O “saber não saber” introduz um intervalo nas ações e rotinas das crianças. Operar a partir desse lugar vazio permitiu a abertura de perguntas entre elas, dando a possibilidade de construções de respostas autênticas e singulares.

Foi possível verificar que não obstruir o Real em jogo, trazido por cada criança ou jovem, também pode afetar diretamente os adultos. Deslocamento de impotência para interesse.

Ao invés de resolver, acompanhar o desdobramento de uma pergunta como esta: “o juiz vai deixar eu voltar pra minha mãe?”, tem diferença.

Quando nos colocamos neste lugar de escutar a criança, entra em jogo o adulto, o que foi traduzido por – escutar a criança pode significar para o adulto ter que sair de sua “zona de conforto”.

Neste caso, um pequeno deslizamento que pode resultar num interesse também inédito do profissional, querer saber sobre sua questão particular. Algo do diploma e do discurso das disciplinas instituído tanto no abrigo como no Capsi vacilou.

A escuta também requer uma disponibilidade de estar ao lado. Estar ao lado, em alguma medida, pode contribuir com a passagem de olhar para a criança como um objeto à possibilidade dela advir como sujeito com necessidades e também desejos.

Iuri Sarmento

A pergunta sobre quem tem a atribuição de escutar gera tensões. Seria a psicóloga do abrigo ou do Capsi a mais indicada para tal? Na conversação, relembrar o nome do laboratório permitiu localizar em tal questão o apagamento do saber da criança, do sujeito criança, quando não se percebe com quem ela quer falar ou para quem ela dirige suas palavras.
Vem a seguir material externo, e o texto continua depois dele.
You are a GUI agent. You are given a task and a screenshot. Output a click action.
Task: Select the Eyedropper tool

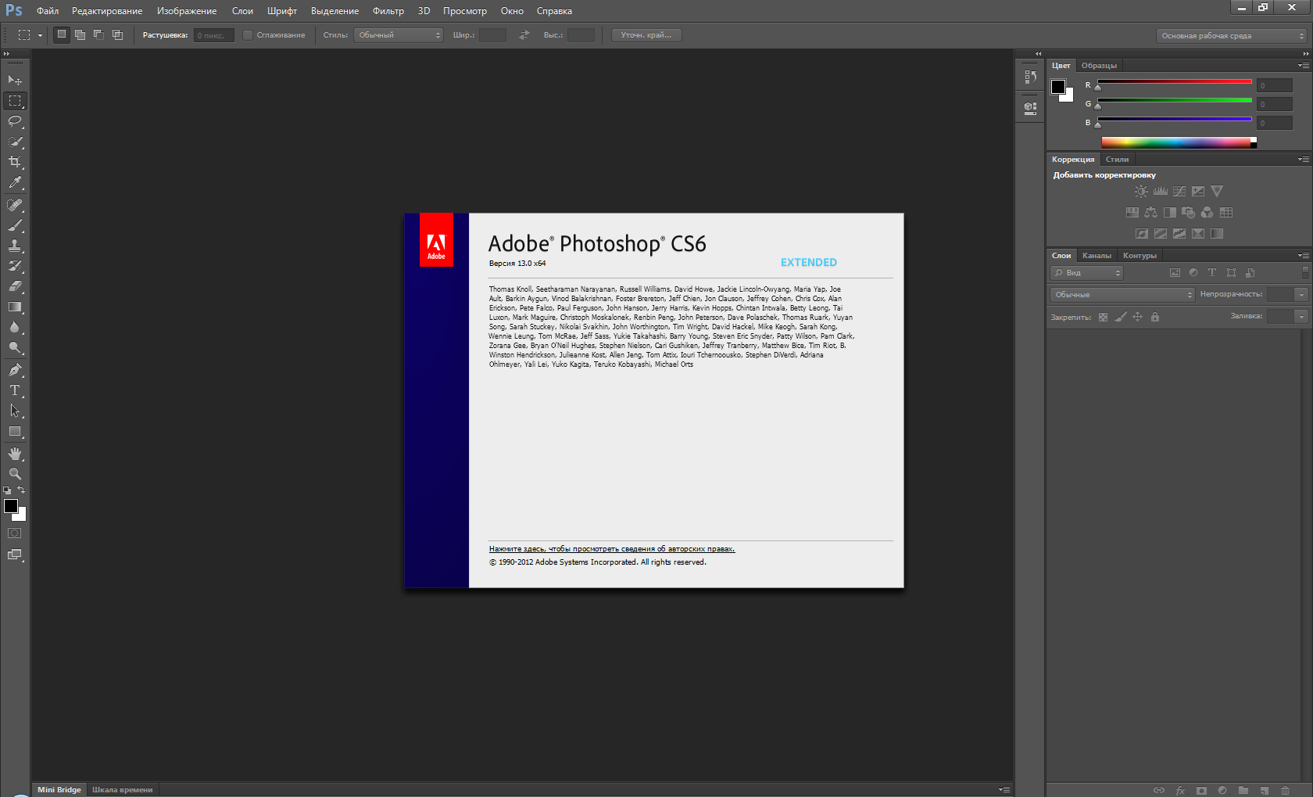tap(15, 183)
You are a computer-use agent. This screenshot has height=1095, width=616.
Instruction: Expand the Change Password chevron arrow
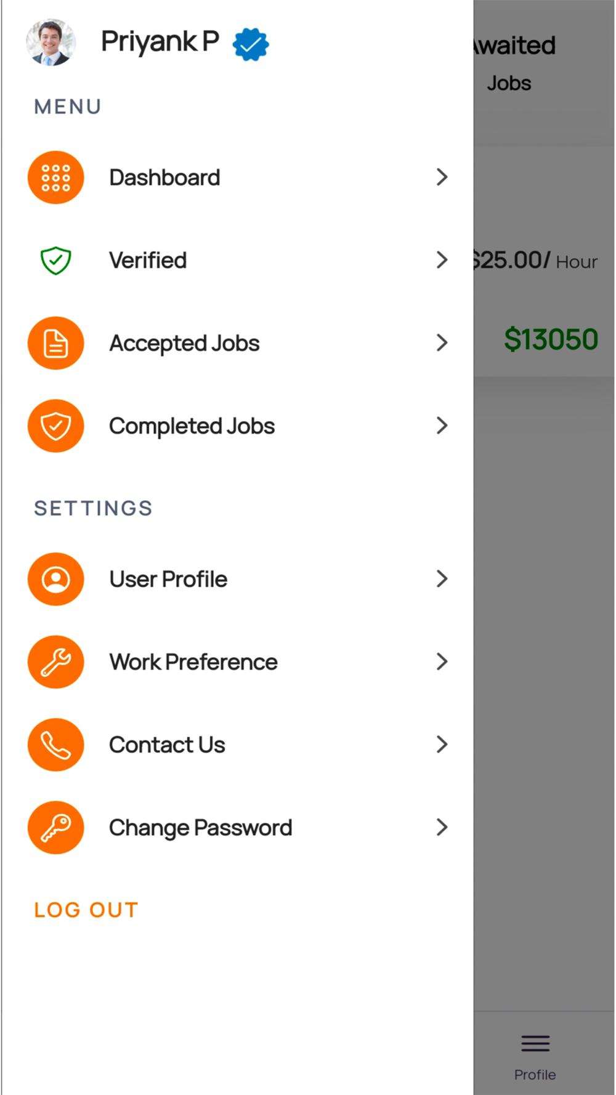tap(442, 828)
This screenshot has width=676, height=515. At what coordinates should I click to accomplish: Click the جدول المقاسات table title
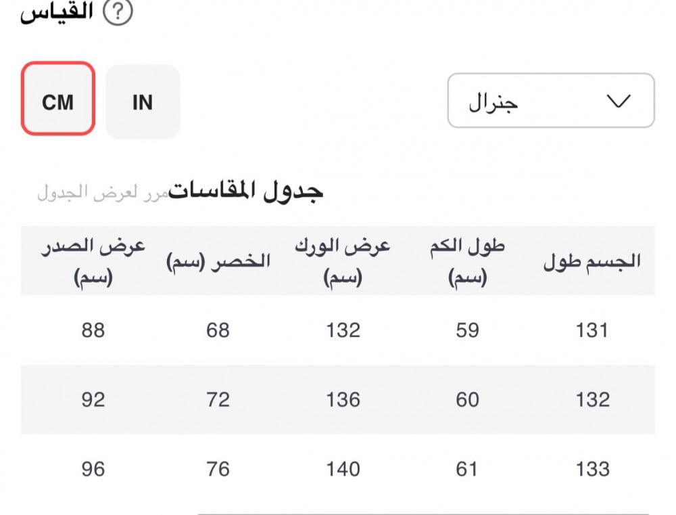tap(245, 191)
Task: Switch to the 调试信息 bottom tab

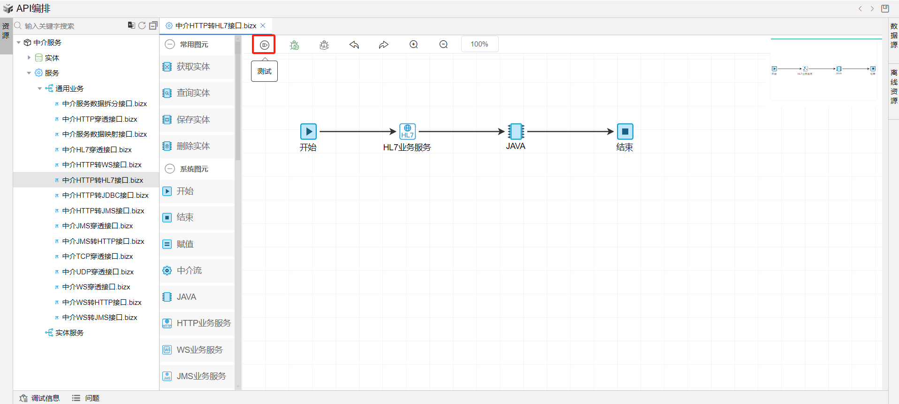Action: click(40, 398)
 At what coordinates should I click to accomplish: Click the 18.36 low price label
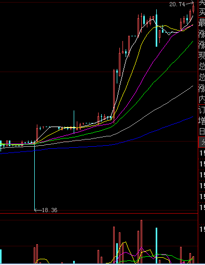pyautogui.click(x=49, y=210)
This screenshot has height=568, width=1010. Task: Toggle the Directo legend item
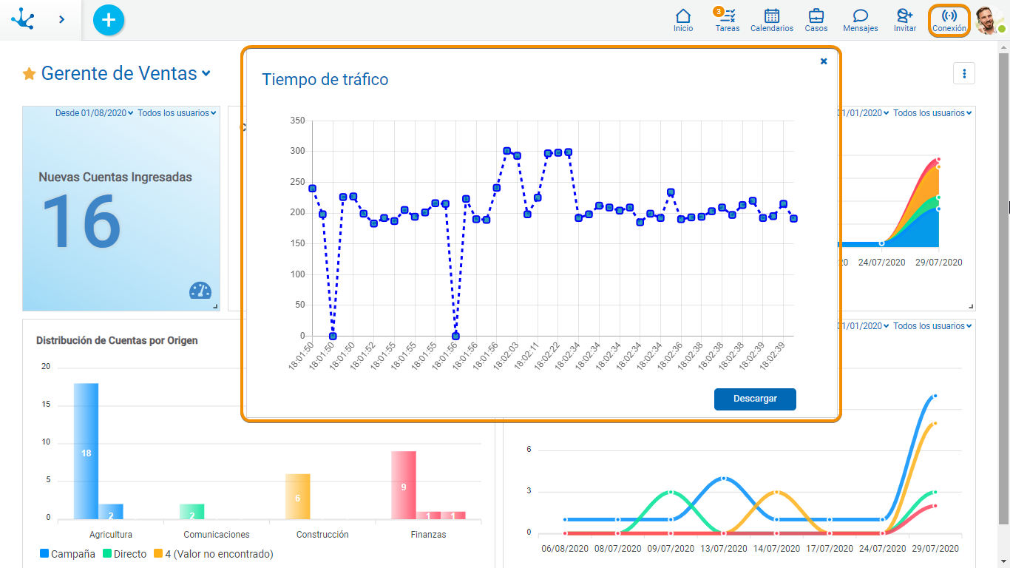pos(124,554)
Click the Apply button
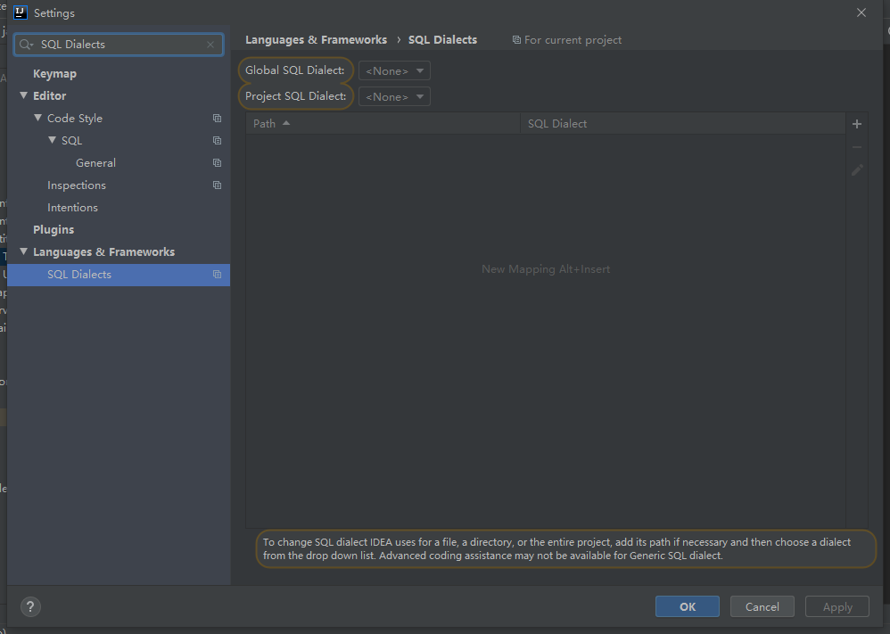Image resolution: width=890 pixels, height=634 pixels. pos(836,605)
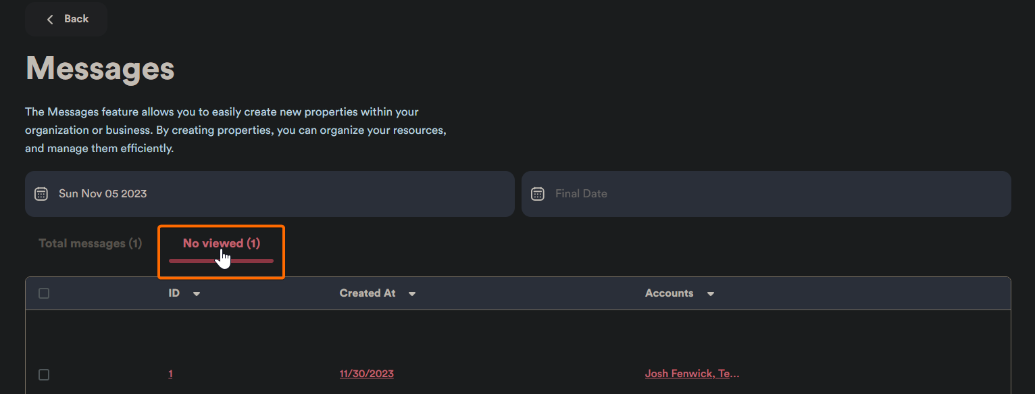The image size is (1035, 394).
Task: Open the start date field Sun Nov 05 2023
Action: tap(270, 194)
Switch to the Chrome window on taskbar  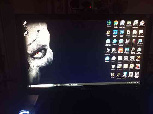click(x=63, y=85)
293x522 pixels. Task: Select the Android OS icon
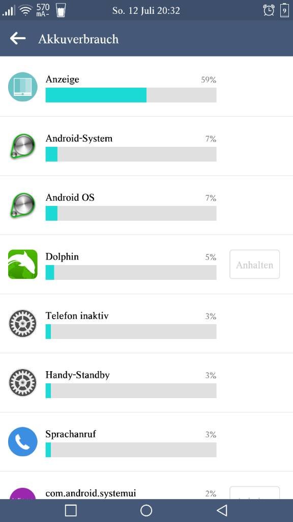coord(22,205)
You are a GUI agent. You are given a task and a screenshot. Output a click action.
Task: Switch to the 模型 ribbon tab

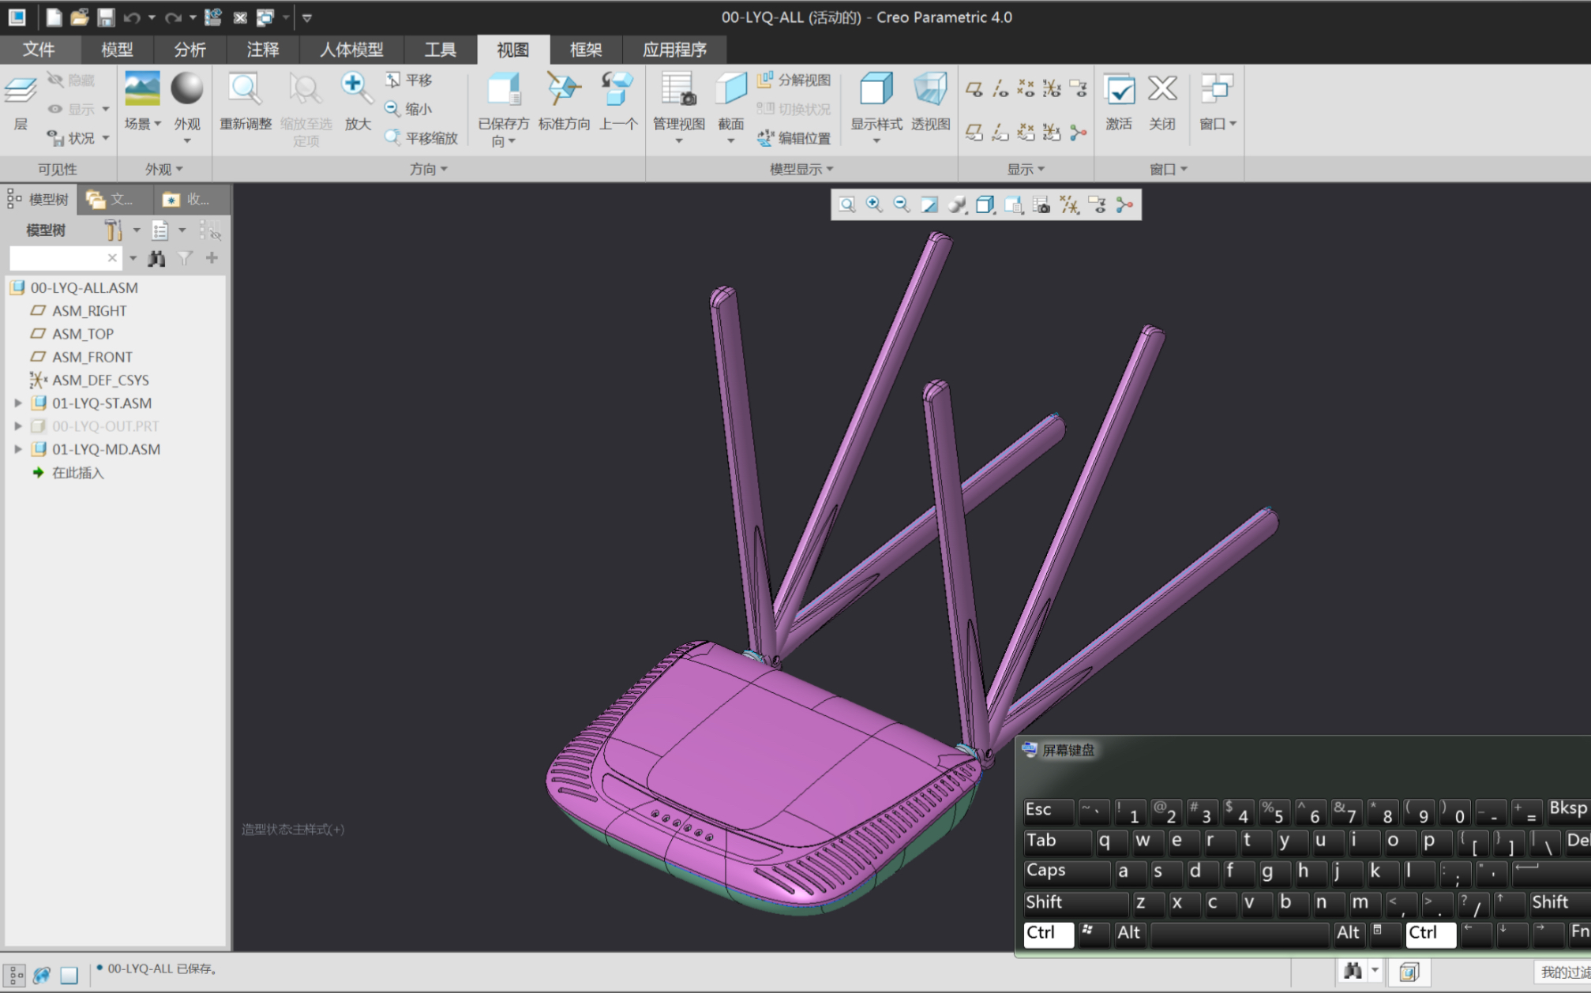(117, 50)
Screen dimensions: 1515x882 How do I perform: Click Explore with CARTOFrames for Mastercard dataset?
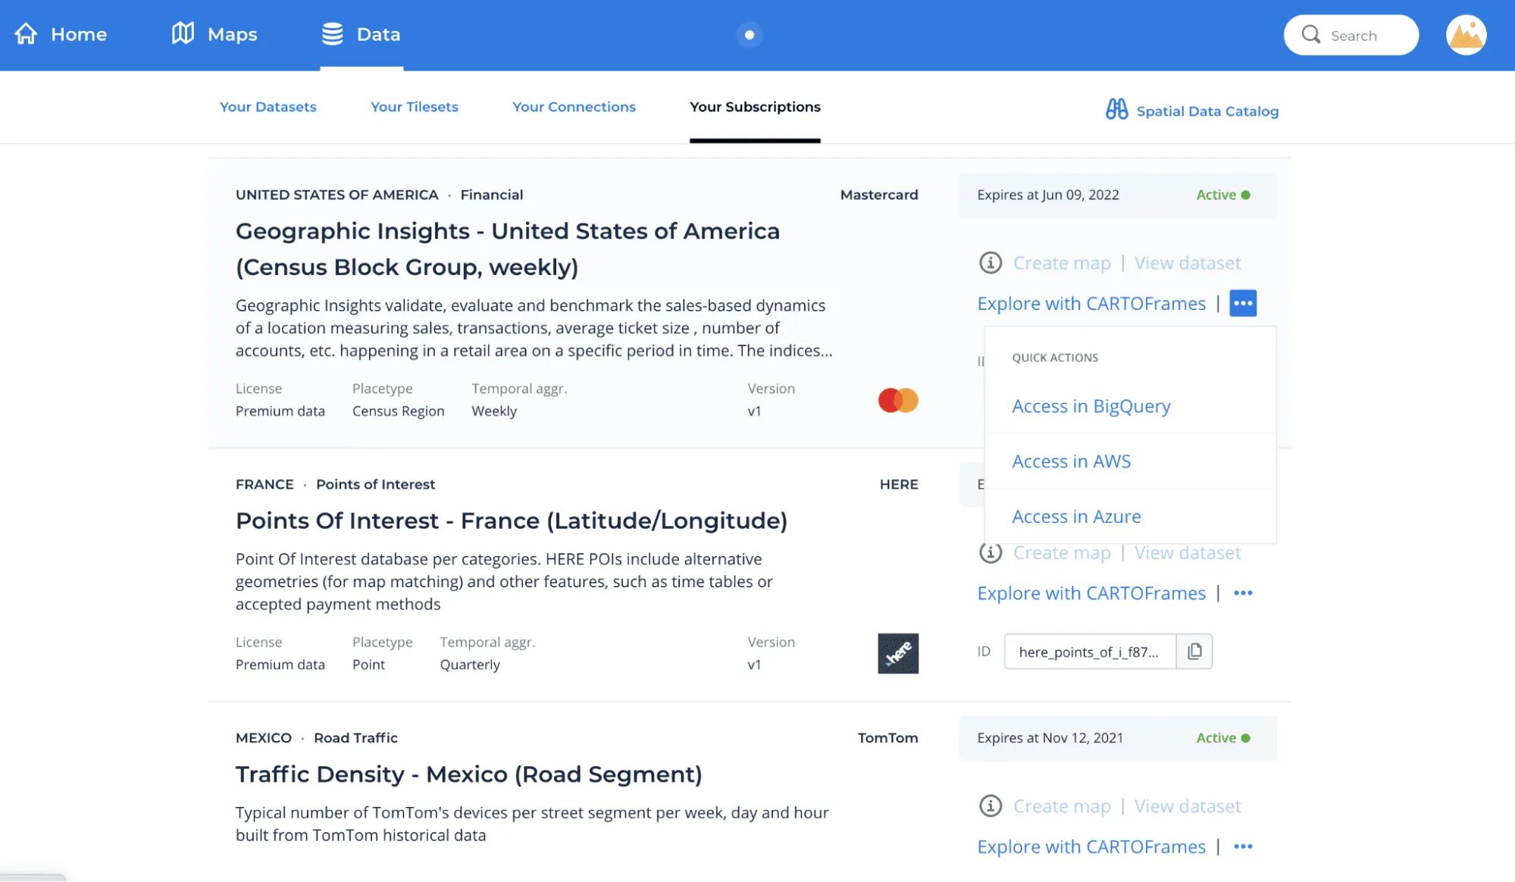pyautogui.click(x=1091, y=304)
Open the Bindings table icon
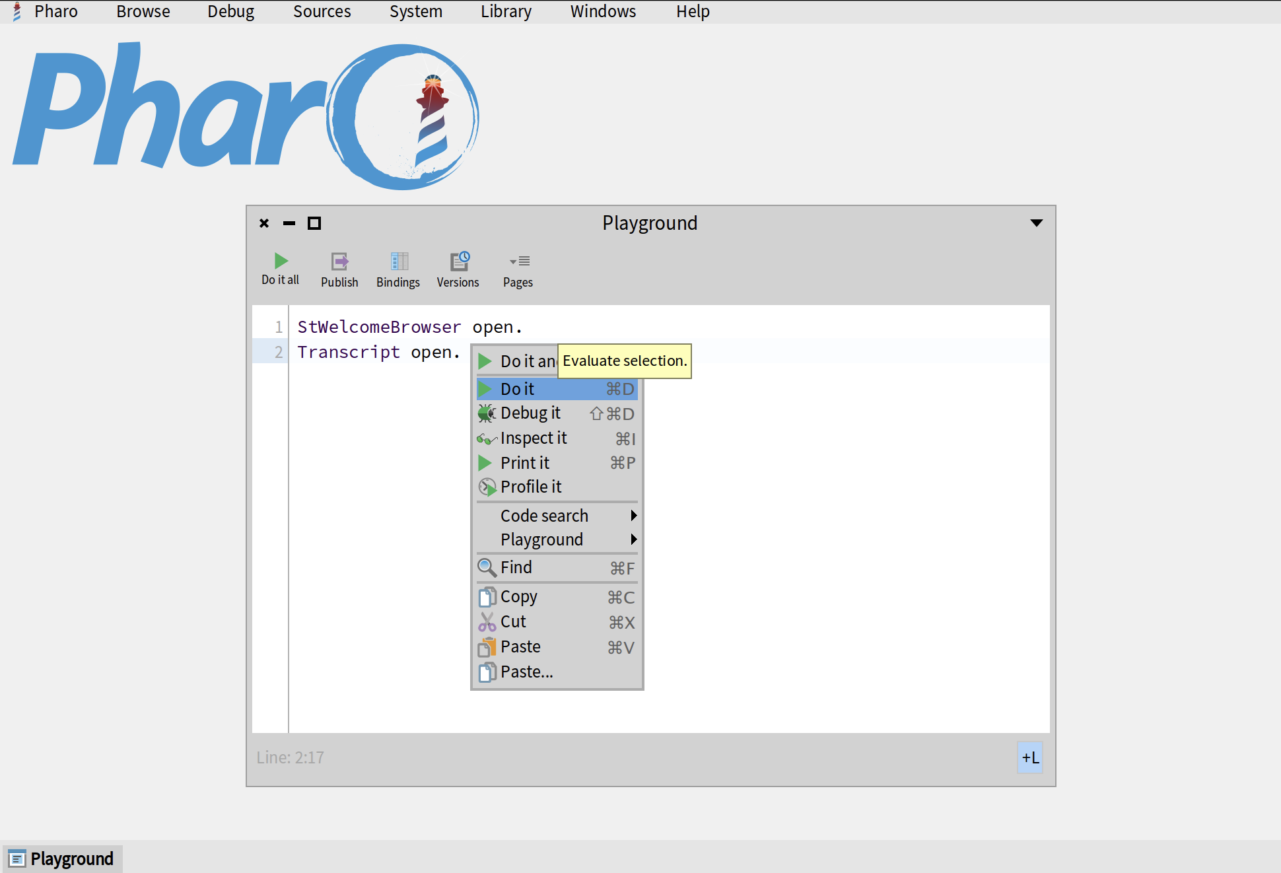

A aposta consiste em deixar, para a criança, inventar um saber sobre si. Abrir espaço com a criança para a pergunta: “com quem você quer falar sobre isso?” Mesmo que a criança não consiga responder… ela pode colocar perguntas, implicar-se com sua história e, porque não, também com o seu sintoma.

Essas foram as construções possíveis a partir do impasse levantado de entrada: “Qual é o efeito de oferecer a palavra à criança?”.

Percebemos também que se colocar disponível à escuta das crianças angustia. As respostas a essa angústia apareceram de maneira singular, desde buscar uma análise, mudar de área ou de posição, de cargo no trabalho da instituição, bem como recuar do laboratório, responder com um saber enrijecido e moral.

Mas, também há quem retorna e sustenta o trabalho a cada reunião do CIEN marcada, reiterando nossa aposta nesse dispositivo recém aberto.

Ao notar esse ponto – a angústia de escutar alguns temas trazidos pela criança ou adolescente – nasceu a ideia de utilizarmos o documentário de Mariana Otero “A Céu Aberto” como tela de fundo, que poderia abrir questões sobre o que é singular da criança em um trabalho orientado pela palavra.

O trabalho na cidade destacou a palavra como um giro possível ao que pode ser uma etiquetagem, deste trabalho novos integrantes se apresentaram para o laboratório, vivificando a aposta.